My mind went as blank as a flat screen when the cable goes out. It was like Ma always says: I didn't think things all the way through. It just hadn't occurred to me that Iz would stick around once I'd told her I didn't want to talk about the money anymore—I mean, that was why she was hanging out with me, right? No way I was going to be able to come up with something else interesting to say. With the whole school switch-over, I had somehow become a complete dimwad at boy-meets-girl stuff. And Iz had made it clear there were land mines planted everywhere if I asked her the wrong question about herself. What did that leave us to talk about? Toxic chemical spills? The economic meltdown?
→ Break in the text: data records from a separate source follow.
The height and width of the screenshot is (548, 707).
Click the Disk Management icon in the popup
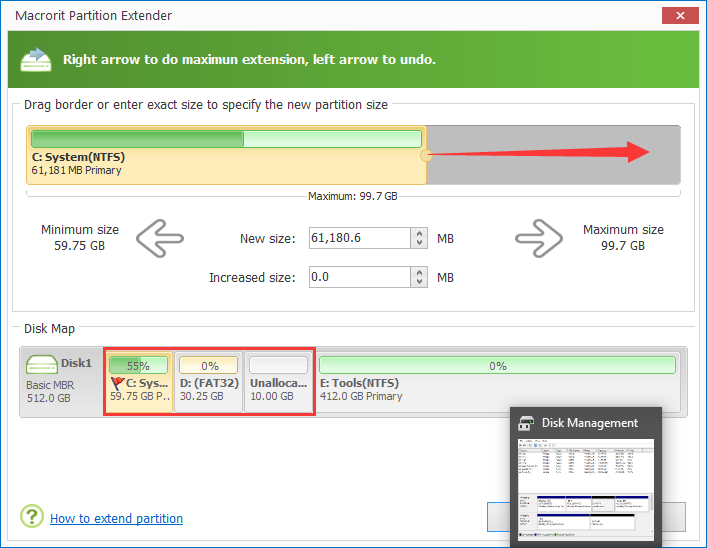tap(526, 423)
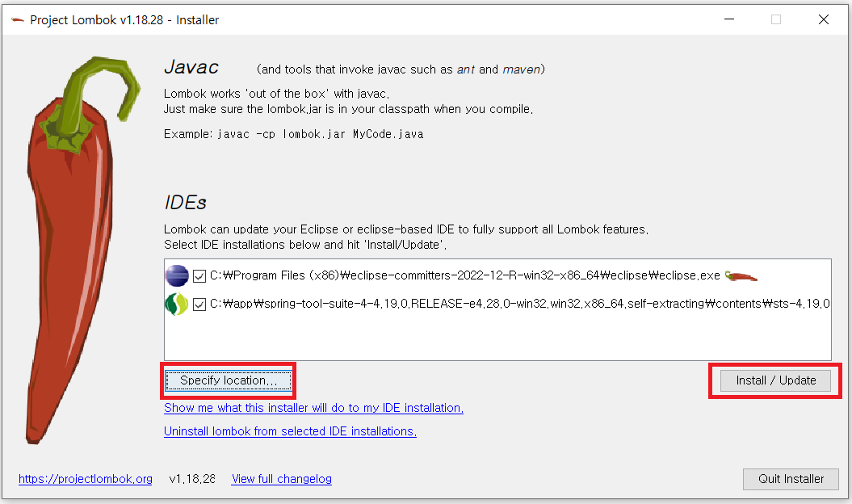Viewport: 852px width, 504px height.
Task: Click the Lombok chili icon in title bar
Action: pos(18,20)
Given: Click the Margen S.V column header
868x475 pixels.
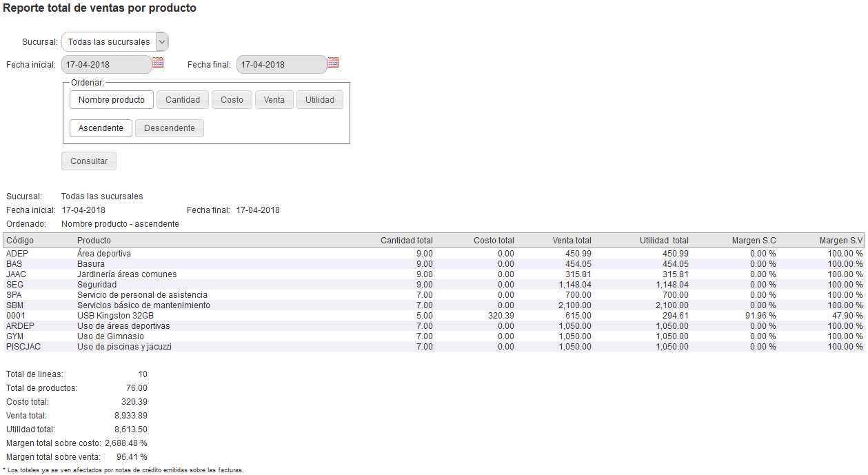Looking at the screenshot, I should 840,241.
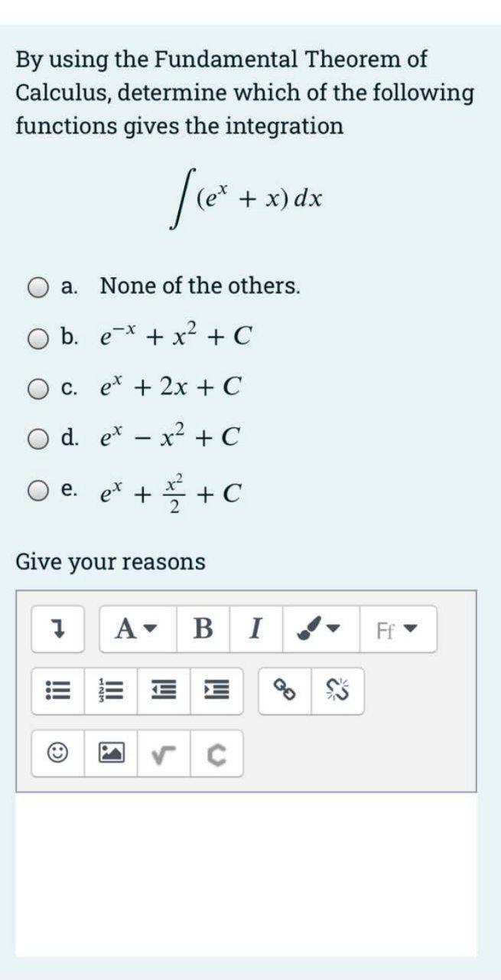The image size is (501, 980).
Task: Toggle italic formatting in the editor
Action: [x=253, y=628]
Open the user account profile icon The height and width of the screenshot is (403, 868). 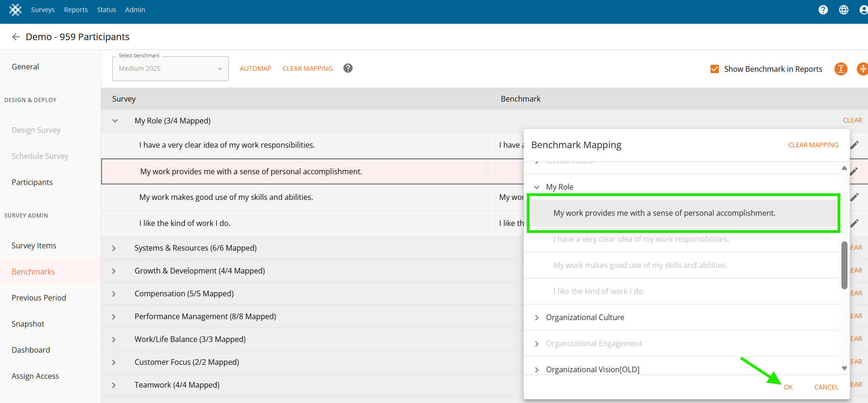[x=863, y=10]
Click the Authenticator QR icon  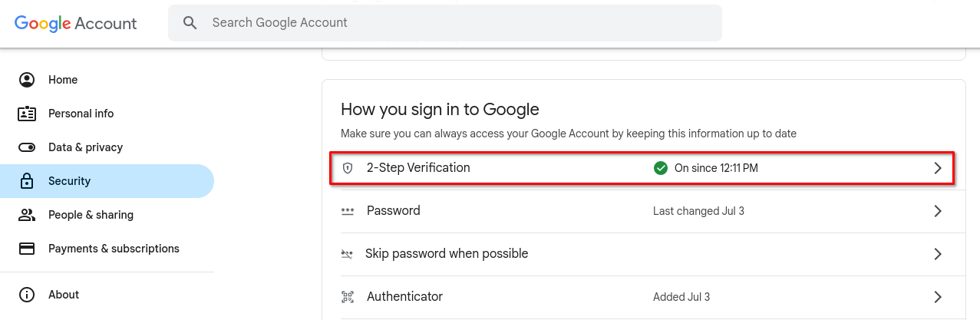click(348, 297)
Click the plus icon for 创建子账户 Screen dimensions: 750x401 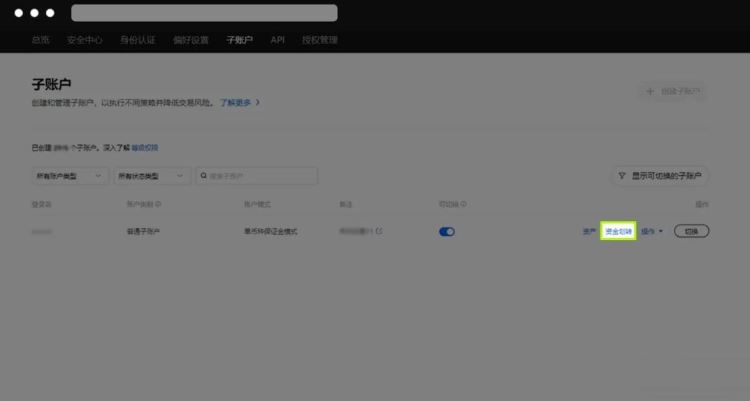[x=651, y=91]
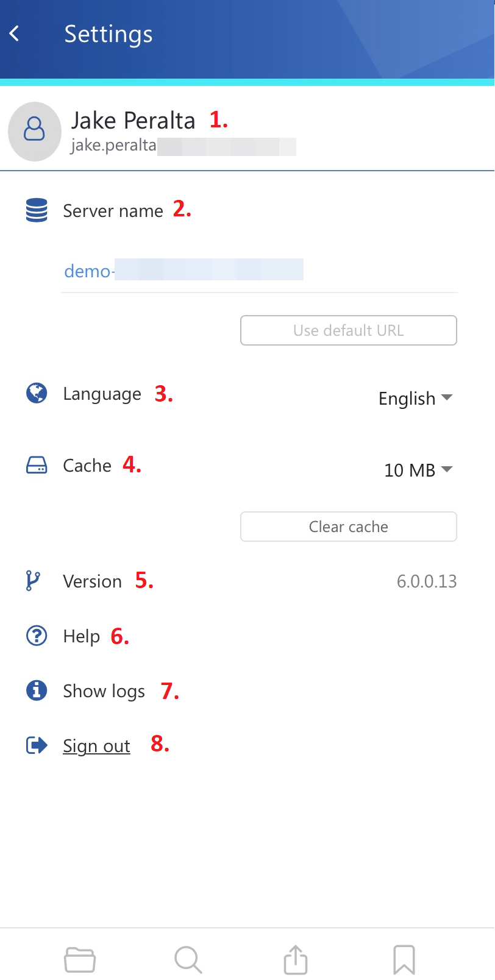Open the search tab in bottom bar
This screenshot has width=495, height=980.
[188, 960]
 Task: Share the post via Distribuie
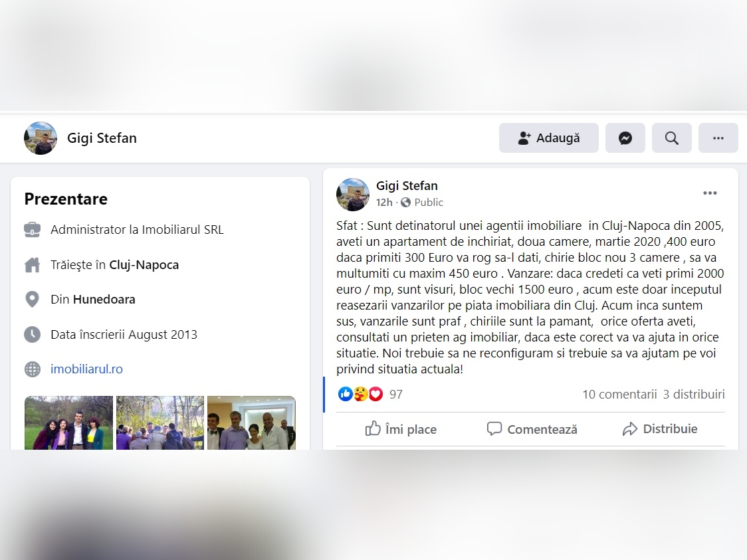pyautogui.click(x=660, y=429)
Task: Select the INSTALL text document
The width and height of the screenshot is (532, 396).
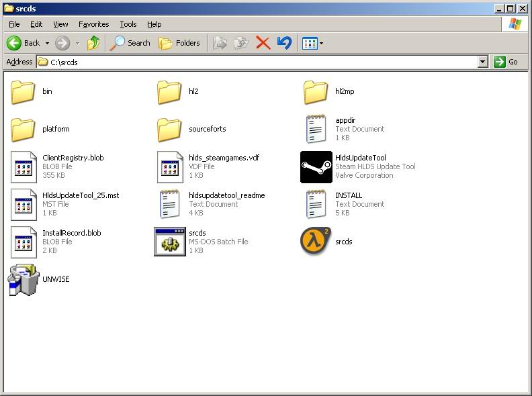Action: click(316, 204)
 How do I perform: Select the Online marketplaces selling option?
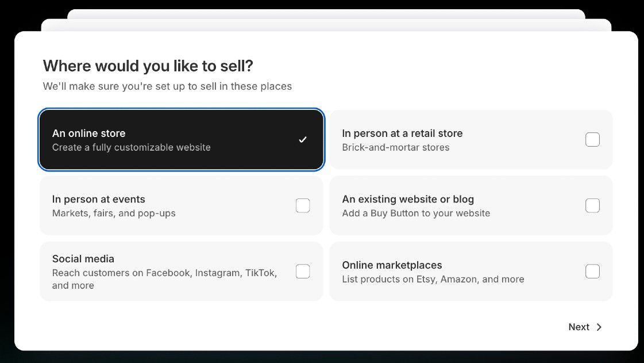pyautogui.click(x=471, y=271)
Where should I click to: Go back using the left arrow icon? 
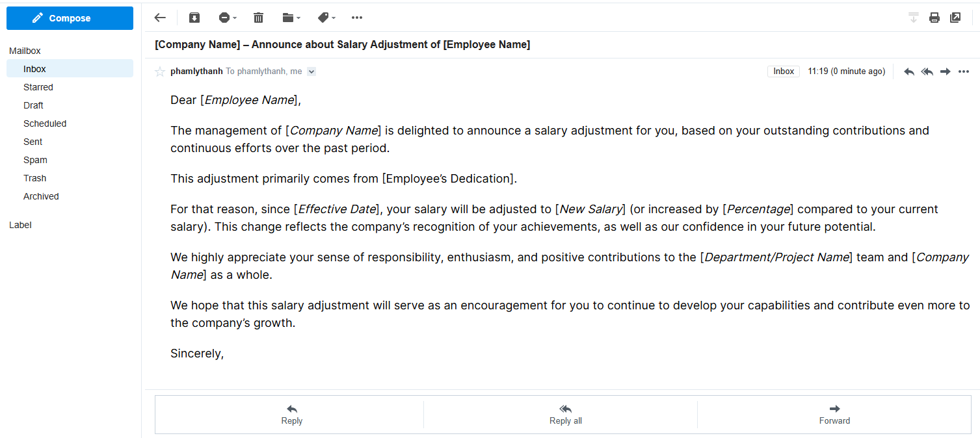[160, 18]
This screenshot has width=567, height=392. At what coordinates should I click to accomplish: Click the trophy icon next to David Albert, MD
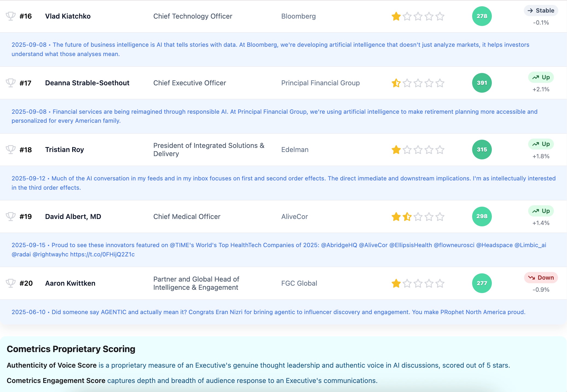pos(11,217)
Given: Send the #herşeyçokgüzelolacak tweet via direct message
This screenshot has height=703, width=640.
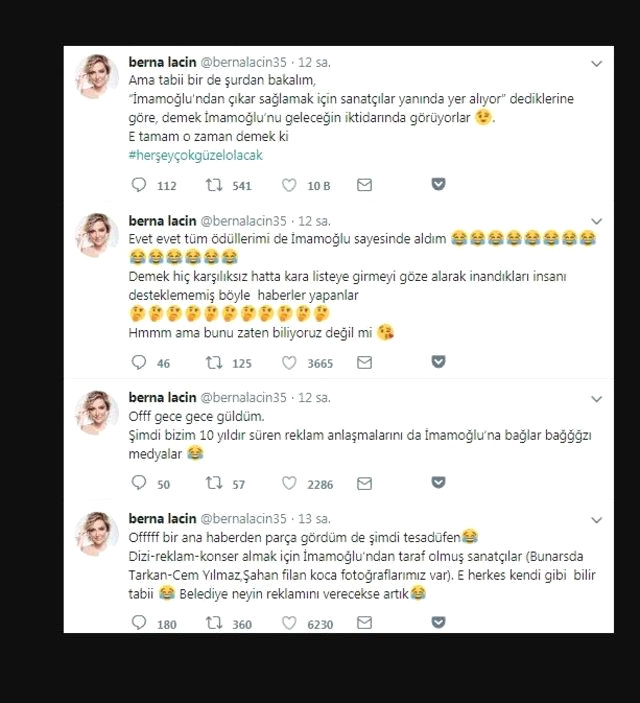Looking at the screenshot, I should click(364, 185).
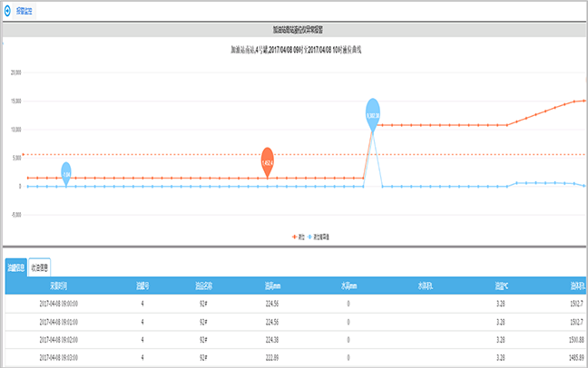The height and width of the screenshot is (368, 588).
Task: Click the 油体积L column header
Action: point(577,286)
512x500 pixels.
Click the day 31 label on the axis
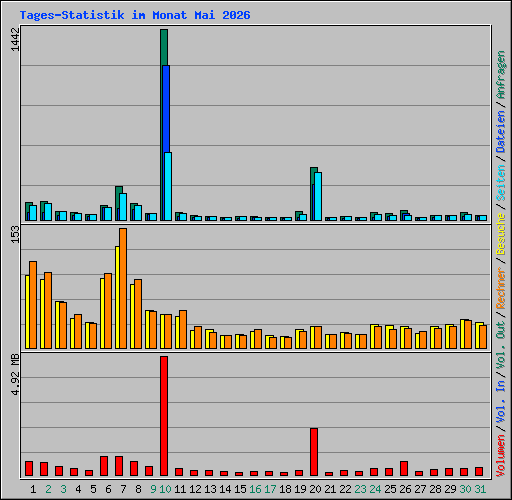(x=480, y=489)
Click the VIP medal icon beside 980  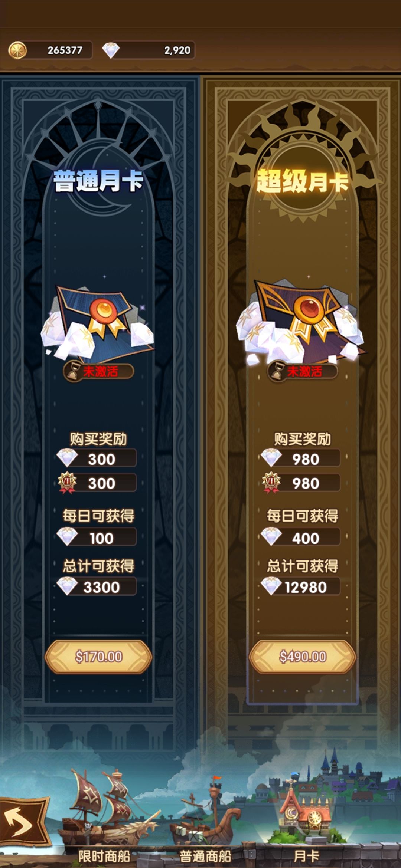pos(271,483)
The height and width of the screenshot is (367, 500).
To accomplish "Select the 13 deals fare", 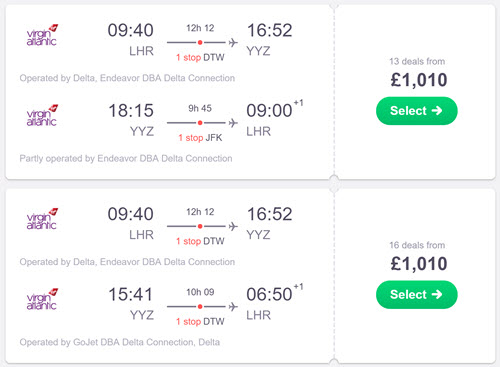I will click(417, 111).
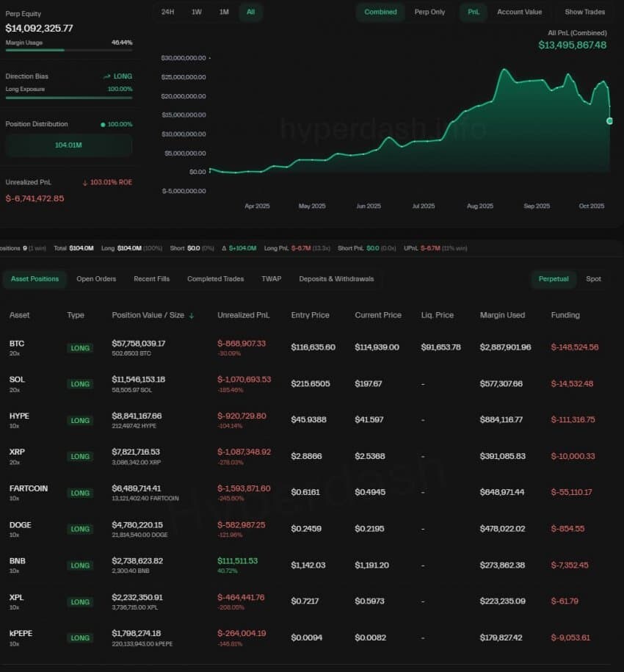Click the Margin Usage progress bar
Viewport: 624px width, 672px height.
pyautogui.click(x=69, y=51)
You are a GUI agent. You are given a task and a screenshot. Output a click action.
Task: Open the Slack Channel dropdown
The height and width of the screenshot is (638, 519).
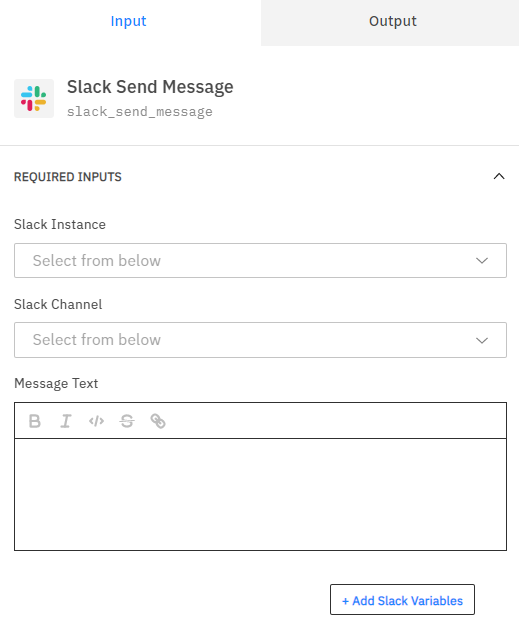tap(260, 340)
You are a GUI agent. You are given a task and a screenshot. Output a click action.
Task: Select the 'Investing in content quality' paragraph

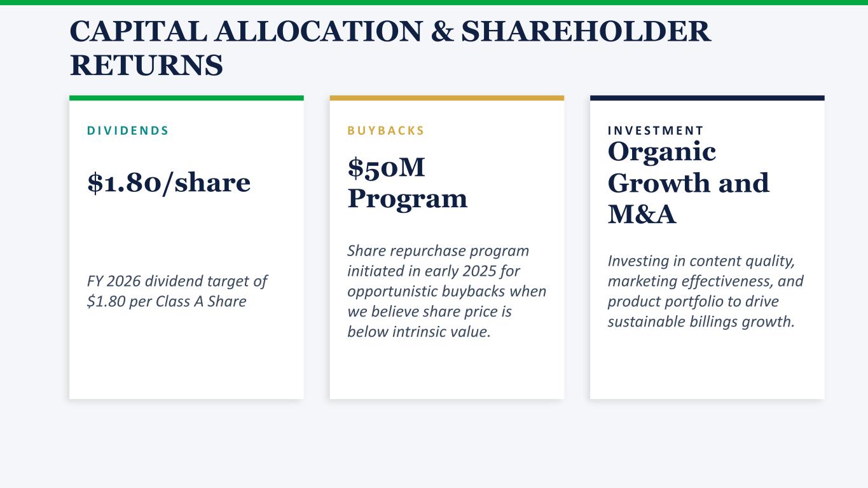click(705, 291)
Finally, out of desperation, I said, “Uh . . . we could play ‘I'd rather.'”

“‘I'd rather' what?” she asked.

“Just ‘I'd rather,'” I said. “It's this game we used to play at my old school. My language arts teacher, Mrs. Z., she had us play it every Monday. She'd ask an ‘I'd rather' question, something that's personal but not personal-personal, and then everybody in class had to write an essay explaining why they chose the answer they did. And if she picked your answer as the best one, you won a prize. It was . . . fun,” I said weakly.

Any minute I was sure the stars were going to jump out of their constellations and spell out the word
dweeb
across the sky. I mean, there I was, alone with this hot girl, and I decided the thing we should do was play language-arts games? That was, like, all-star dweeb, man. World-heavyweight dweeb. Take-your-mother-to-prom dweeb.